Trainer and television personality Bob Harper attributed his recent heart attack to genetics. His mother passed away from a heart attack several years ago, and research by the American Heart Association indicates heart disease can run in families, especially affecting men.

If you follow NBC's "The Biggest Loser," you were likely shocked when news broke this week that host and trainer Bob Harper recently experienced a heart attack. No less, the episode occurred while Harper, 51, was exercising at a New York City gym.

TMZ, Today, USA Today and The Washington Post all reported the news, which Harper confirmed in an Instagram post. Harper said the heart attack happened in mid-February. He was unconscious for two days while hospitalized and has since been at home resting with his dog. 
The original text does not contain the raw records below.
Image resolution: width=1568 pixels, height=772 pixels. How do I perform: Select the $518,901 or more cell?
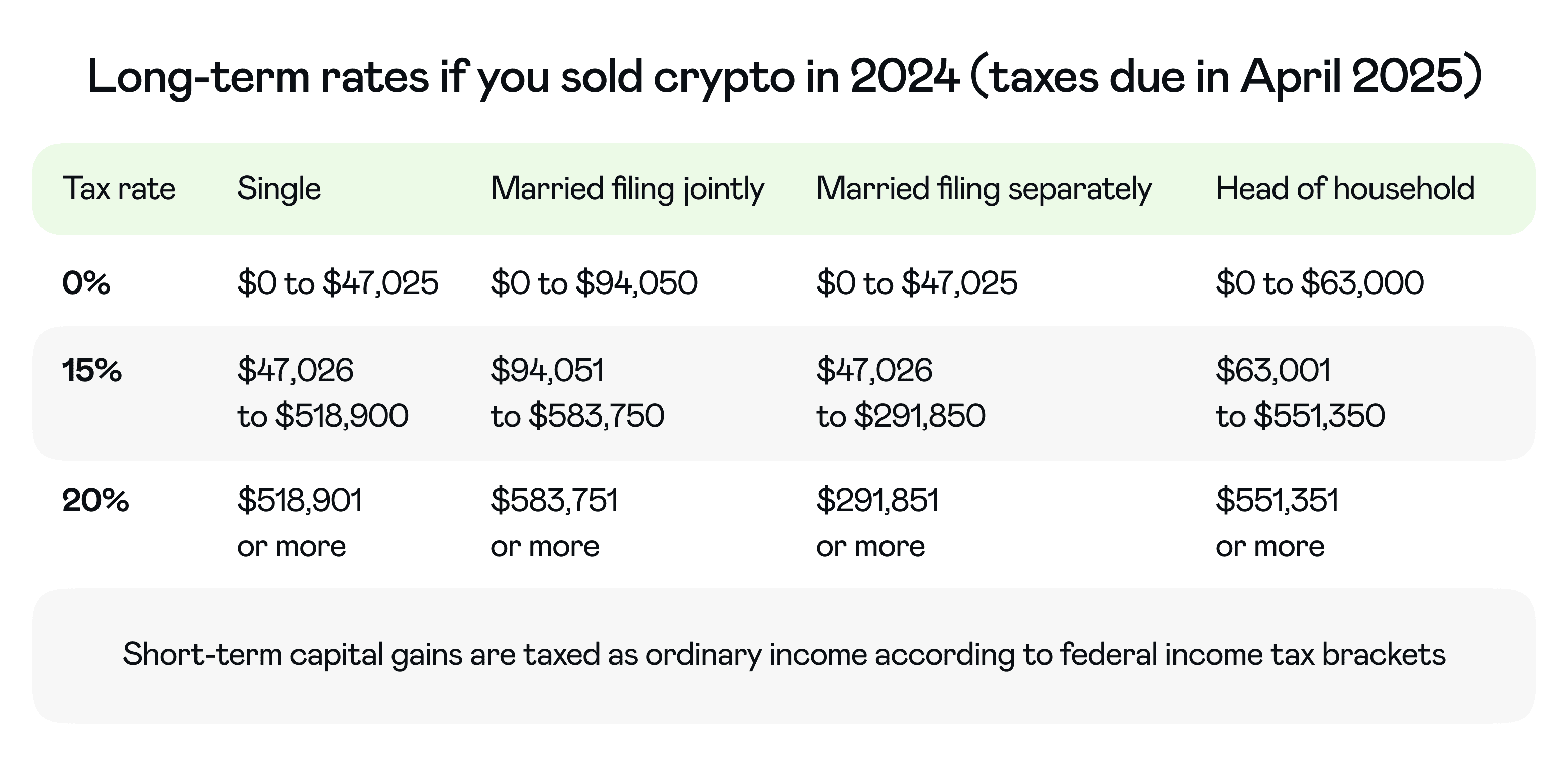tap(300, 523)
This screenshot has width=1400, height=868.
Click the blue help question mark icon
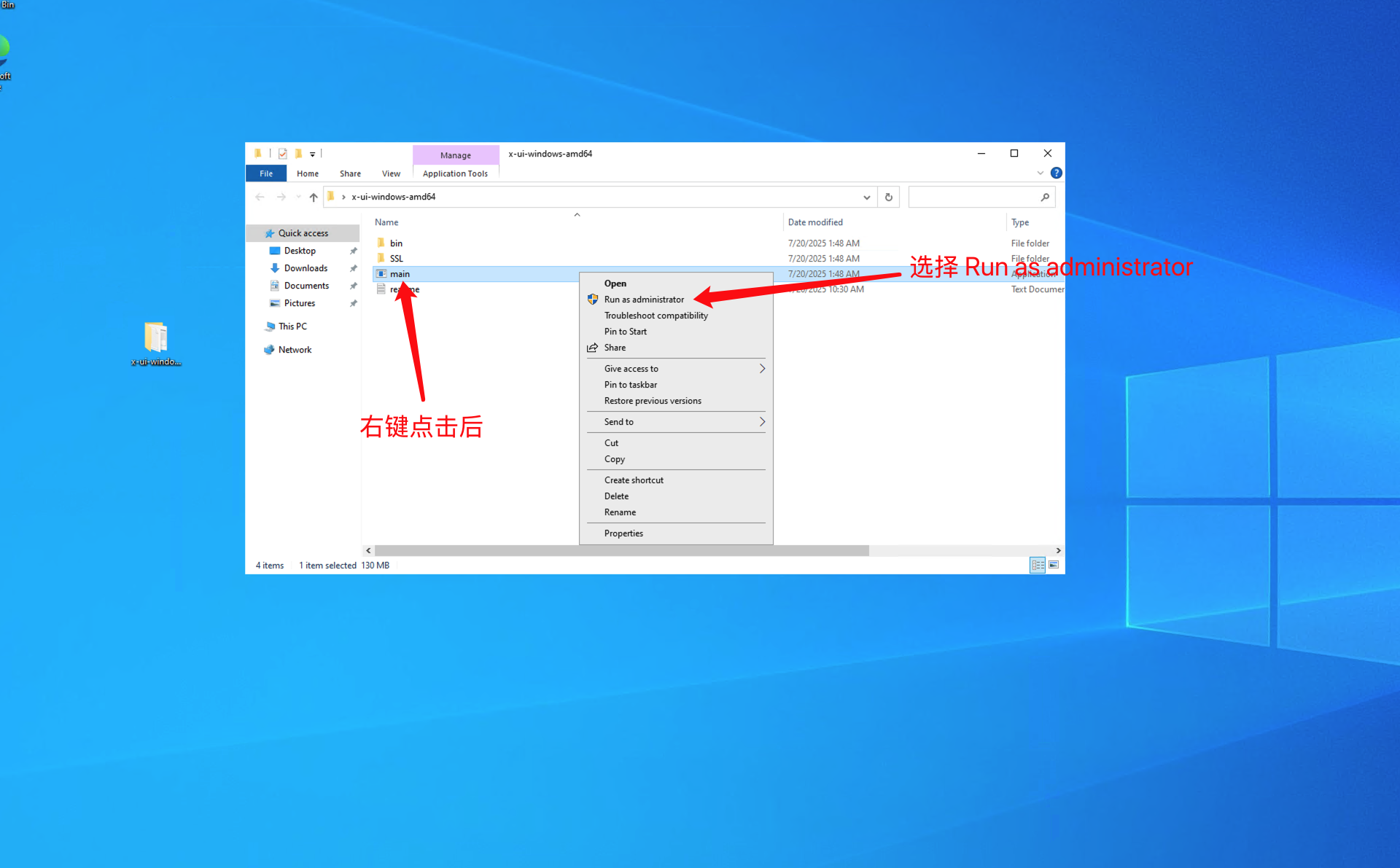(x=1056, y=173)
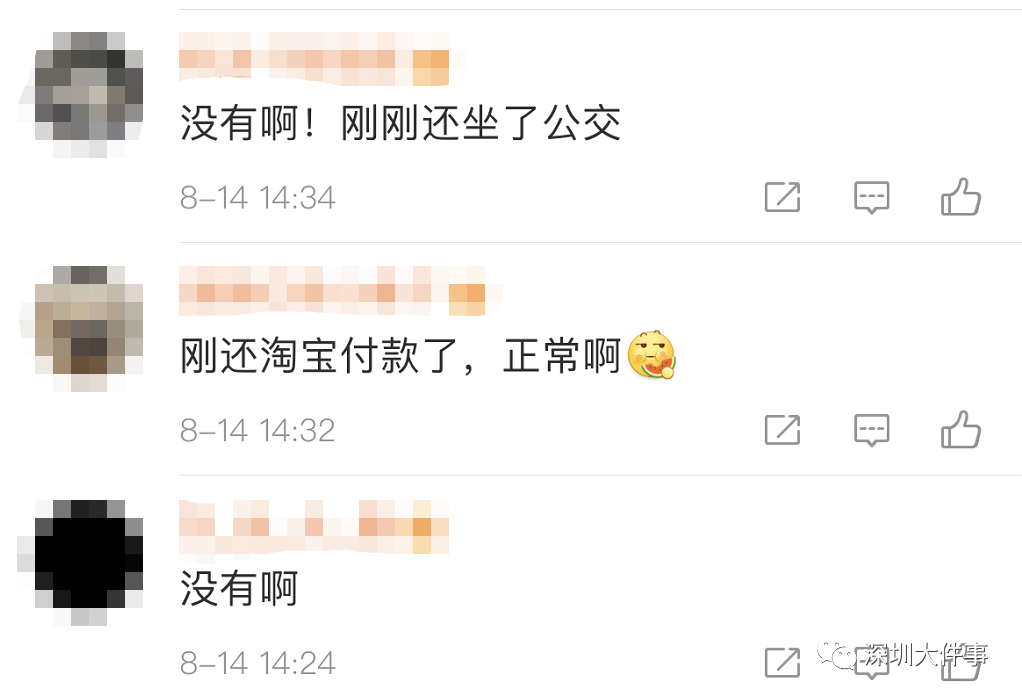Like the comment posted at 14:34
The width and height of the screenshot is (1022, 700).
point(961,196)
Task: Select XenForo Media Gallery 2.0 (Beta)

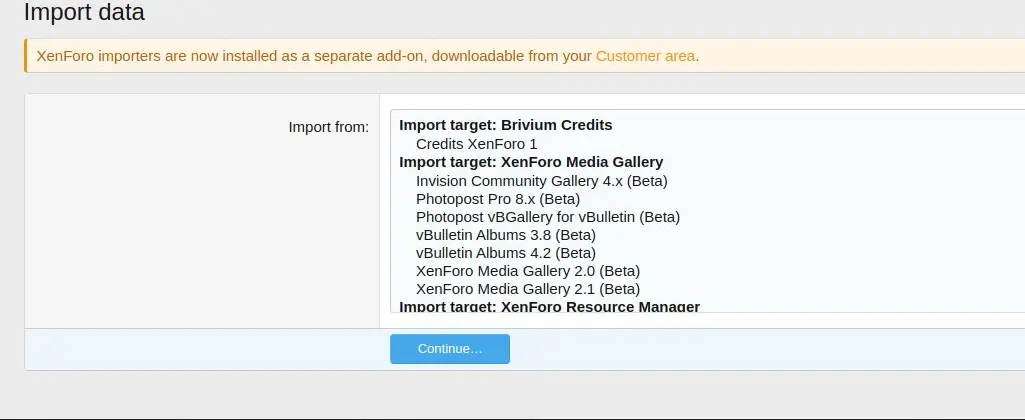Action: [x=527, y=271]
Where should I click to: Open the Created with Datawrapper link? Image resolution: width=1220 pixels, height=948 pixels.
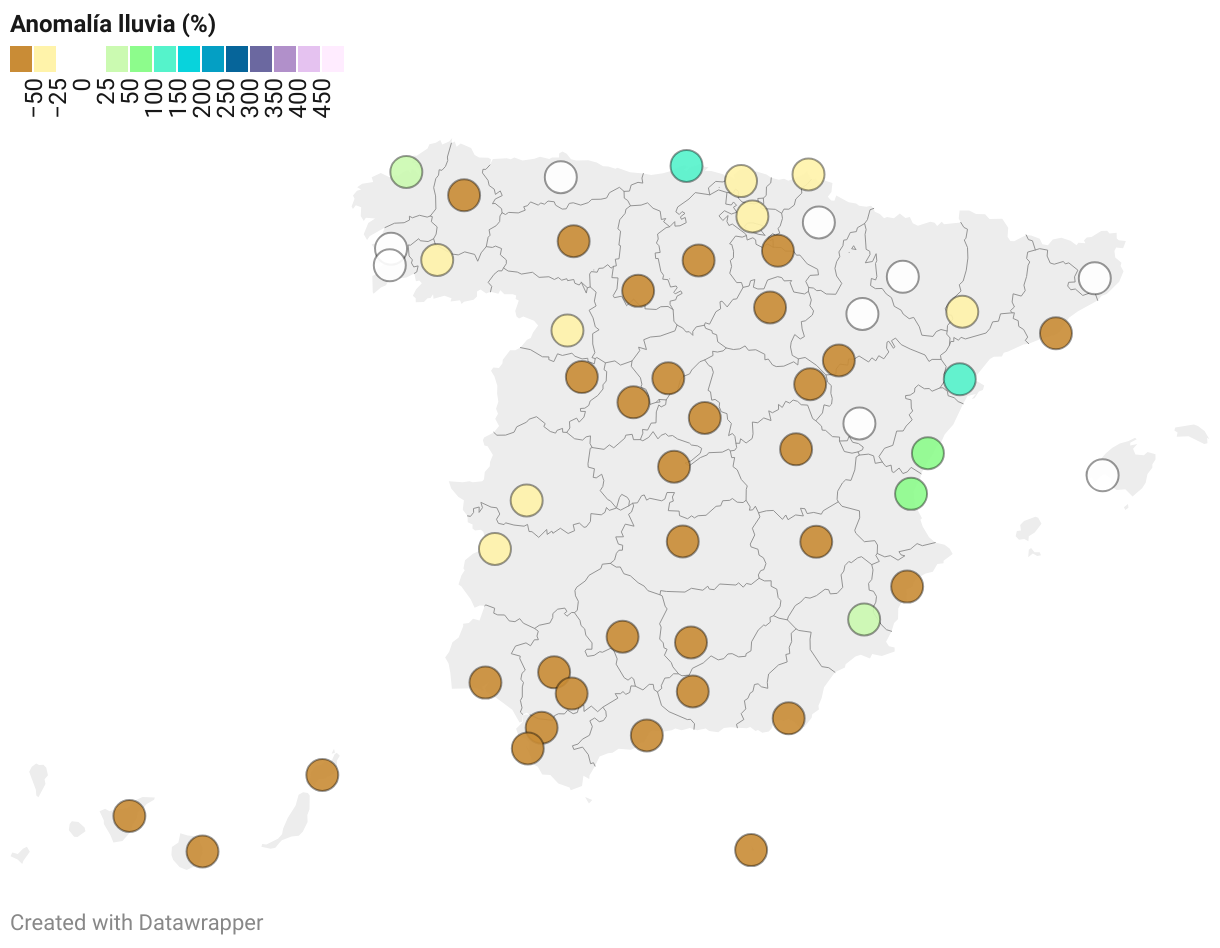point(136,922)
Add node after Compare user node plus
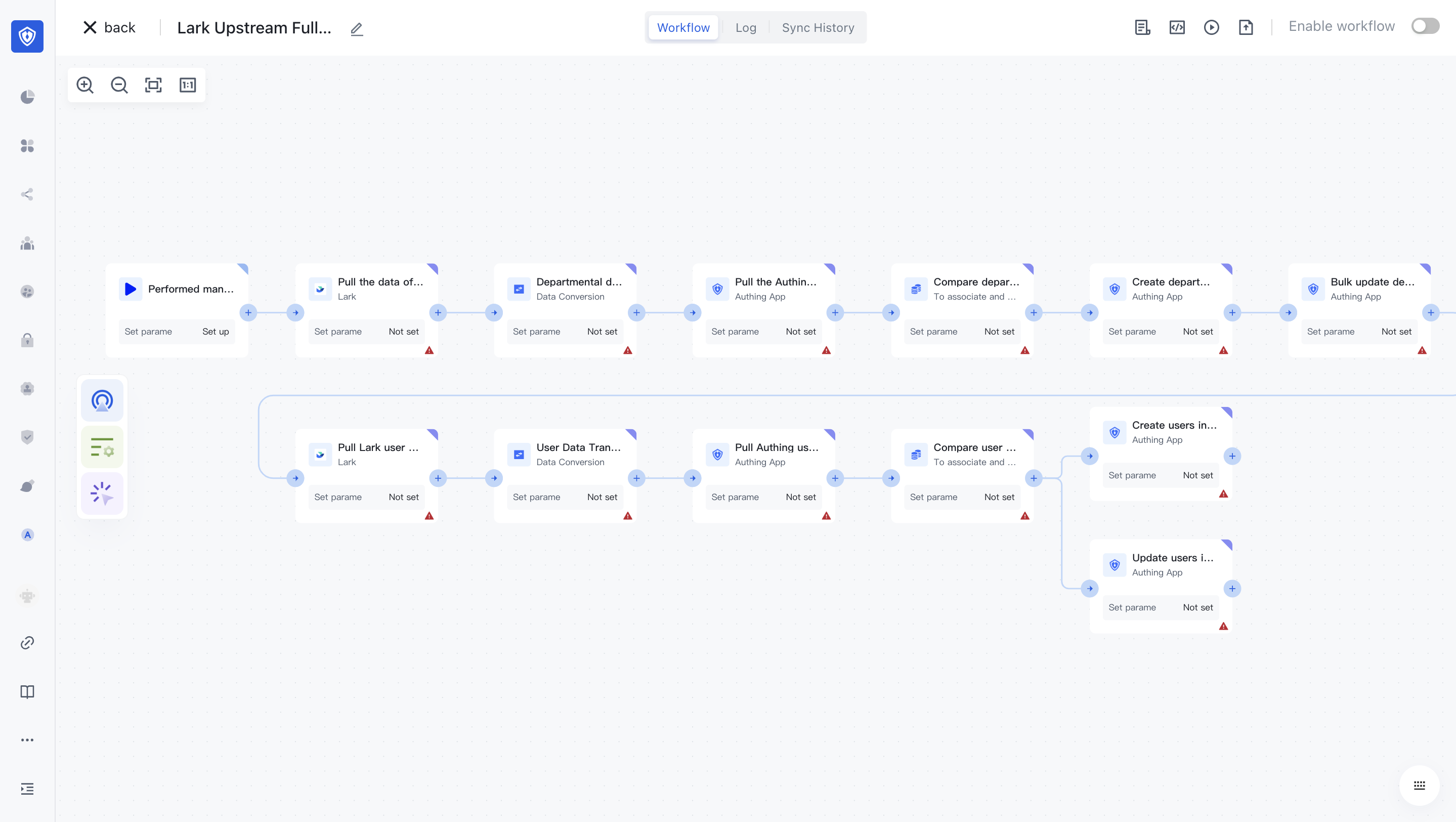The width and height of the screenshot is (1456, 822). (x=1033, y=478)
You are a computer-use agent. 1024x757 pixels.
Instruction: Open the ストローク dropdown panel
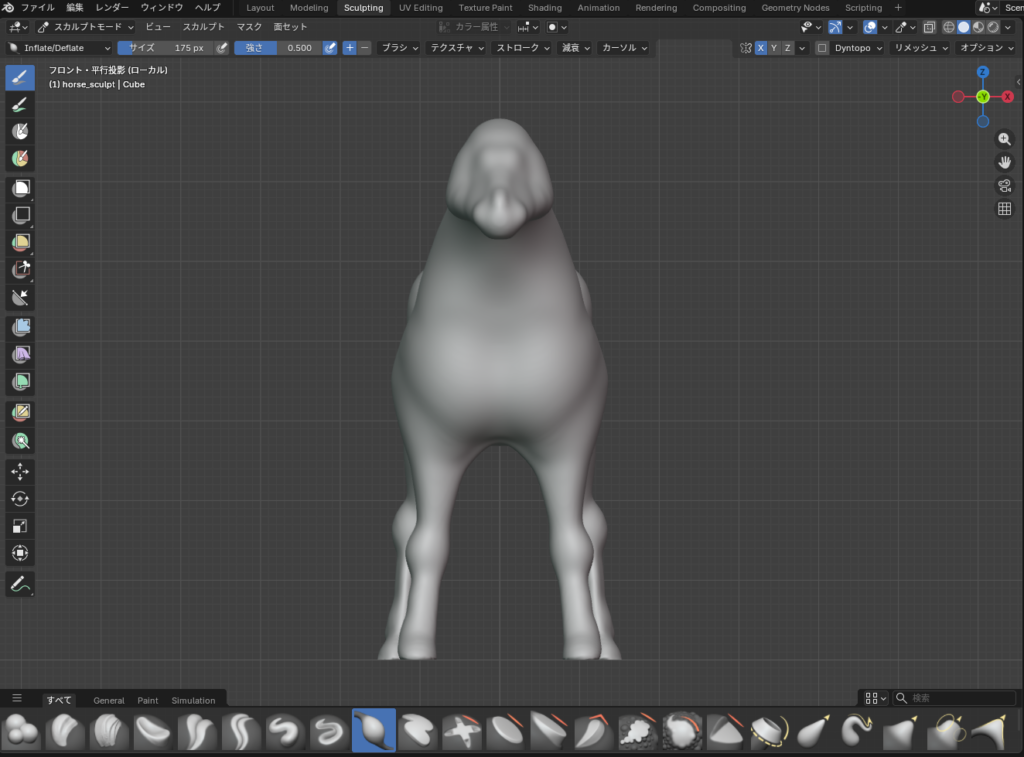(522, 48)
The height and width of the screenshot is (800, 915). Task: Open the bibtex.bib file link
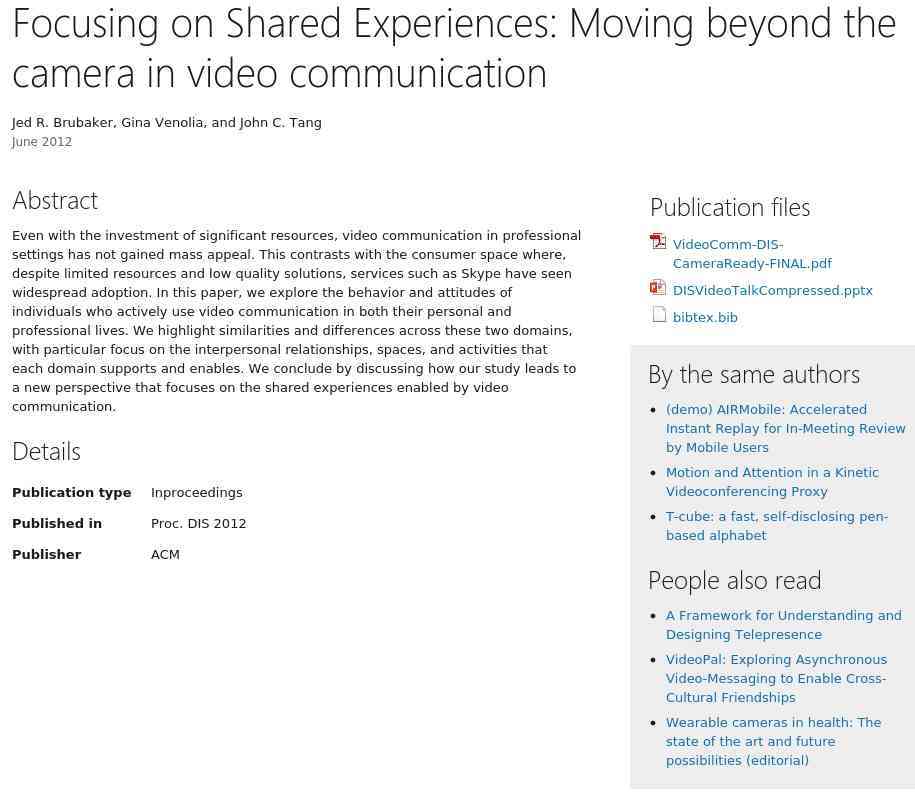[705, 317]
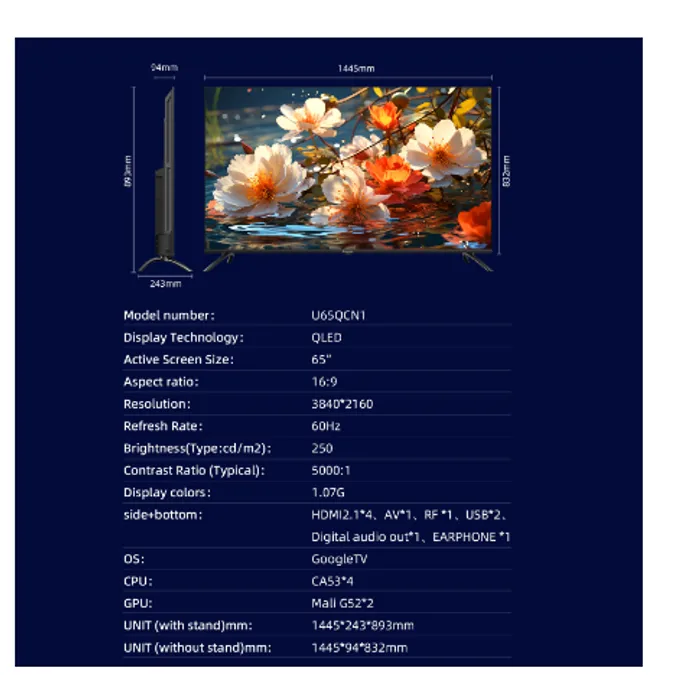This screenshot has width=700, height=700.
Task: Select the GoogleTV OS value
Action: pos(339,559)
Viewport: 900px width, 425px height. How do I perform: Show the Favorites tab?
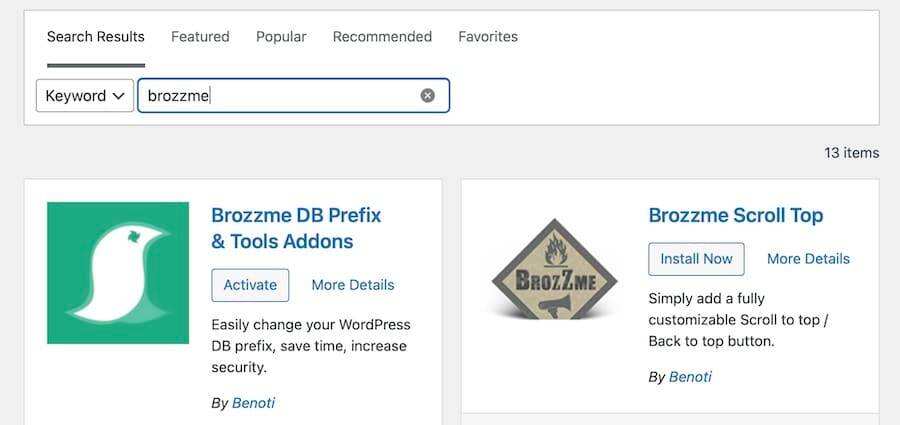[488, 37]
In another post, Harper showed the monitors he’s wearing to track his daily heart activity.

How could someone who embodies fitness suffer a health episode we so commonly associate with sedentary lifestyles? Harper has cited his genetics. His mother passed away from a heart attack several years ago, and research by the American Heart Association indicates heart disease can run in families, especially affecting men.

Cardiovascular disease remains the No. 1 cause of mortality across the world, resulting in more than 17 million deaths annually. According to the American Heart Association, more than 730,000 American adults suffer heart attacks every year. Between two to three percent of those heart attacks occur between ages 40 and 59.

Although it’s surprising that such an active exerciser like Harper suffered a heart attack, perhaps it was that very exercise that actually saved his life.

In another recent Instagram post, Harper shared a photo of a candle with the caption: “My word of the day… LUCKY.”

Club Industry has previously reported that mini-trampoline exercise and TRX Suspension Training workouts can significantly lower one’s risk of developing cardiovascular disease.

For optimal heart health, the American Heart Association recommends practicing moderate-to-vigorous activity for 30 minutes, five days a week.